EXERCISE INSTRUCTIONS: Word for word, reproduce the listing that follows, excluding any pictures it contains.

INFORMATION SHOWN:
■ ■ ■

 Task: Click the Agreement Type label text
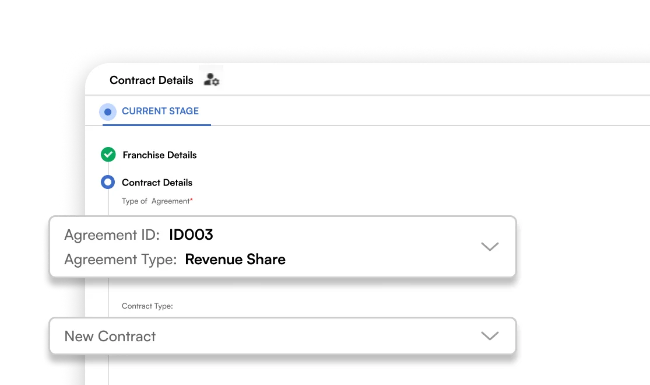[121, 260]
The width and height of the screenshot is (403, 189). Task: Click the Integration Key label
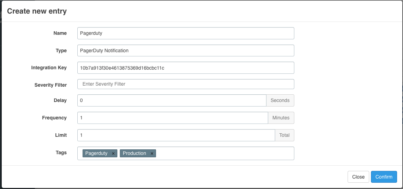tap(49, 68)
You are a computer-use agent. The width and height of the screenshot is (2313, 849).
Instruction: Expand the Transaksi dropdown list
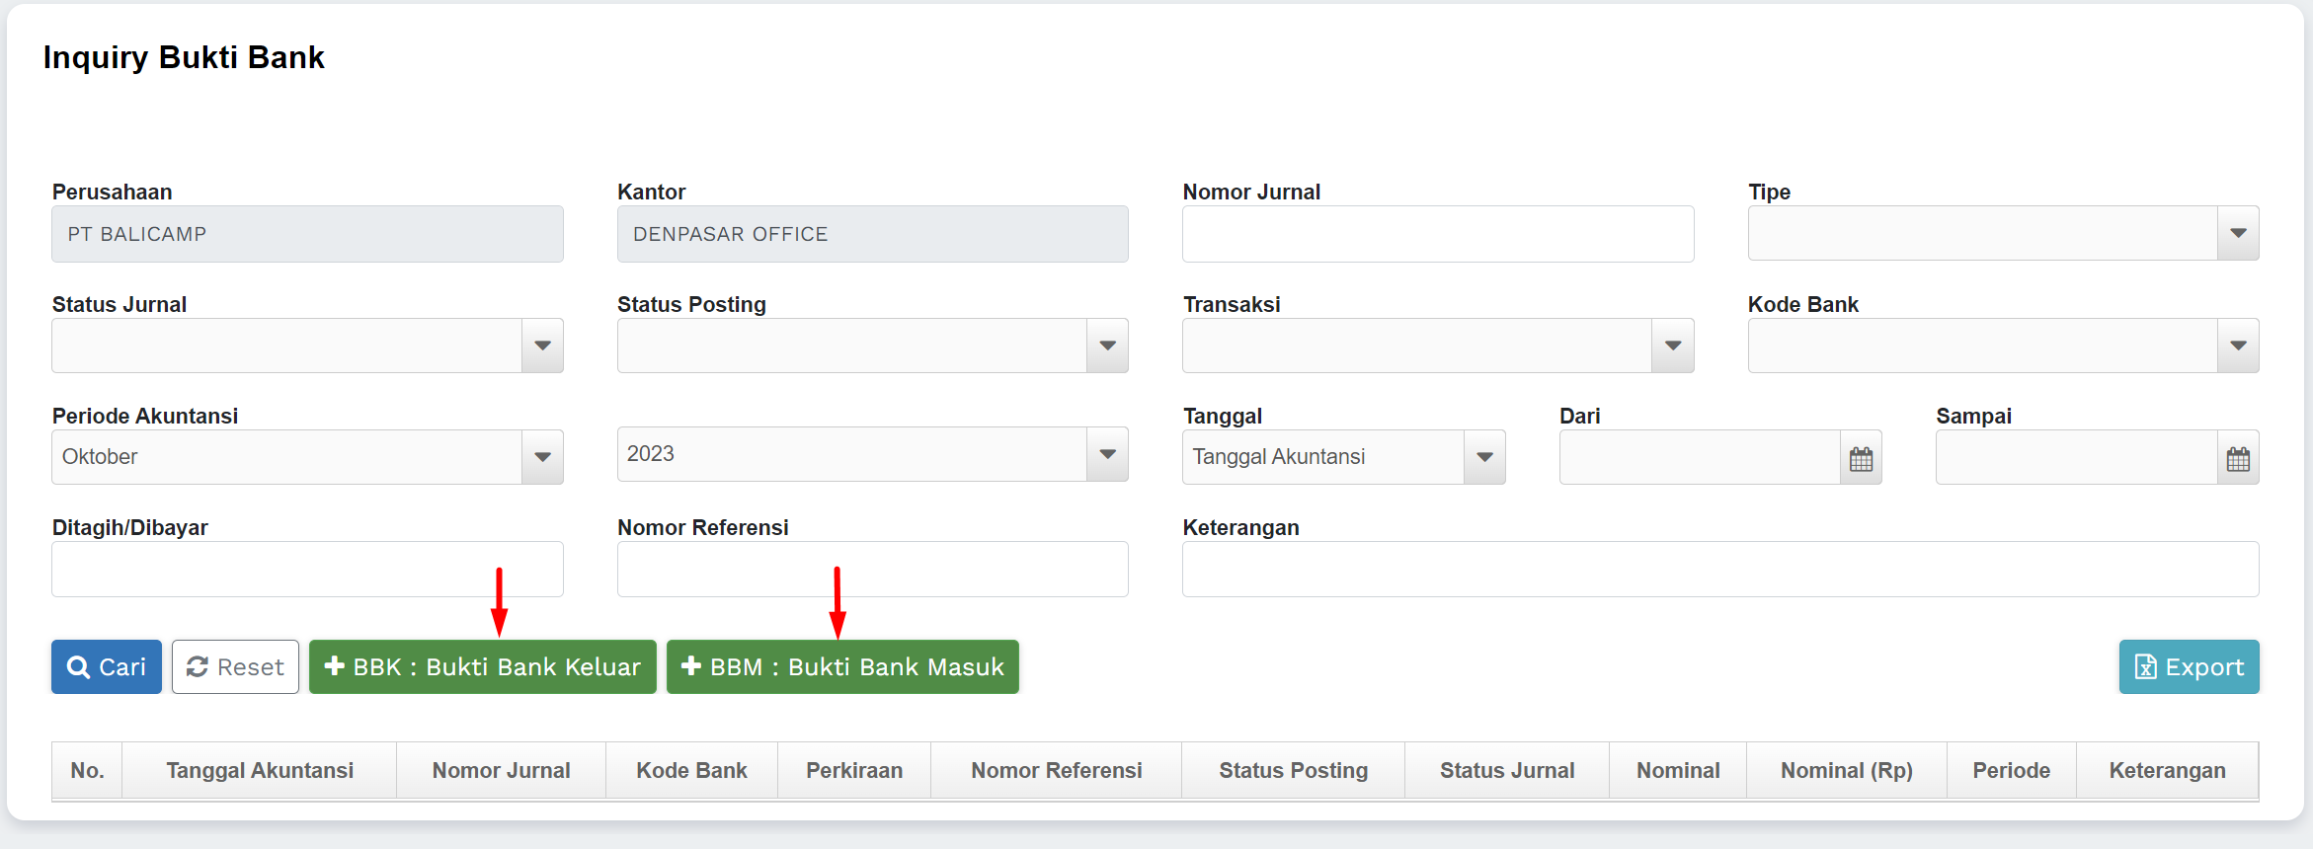(x=1672, y=346)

■ ■ ■

THE COMPLETED TASK:
 Task: Click the Agreement Type label text
[121, 260]
The width and height of the screenshot is (403, 189). Task: Click the Integration Key label
tap(49, 68)
You are a computer-use agent. The width and height of the screenshot is (2313, 849).
Instruction: Expand the Transaksi dropdown list
(x=1672, y=346)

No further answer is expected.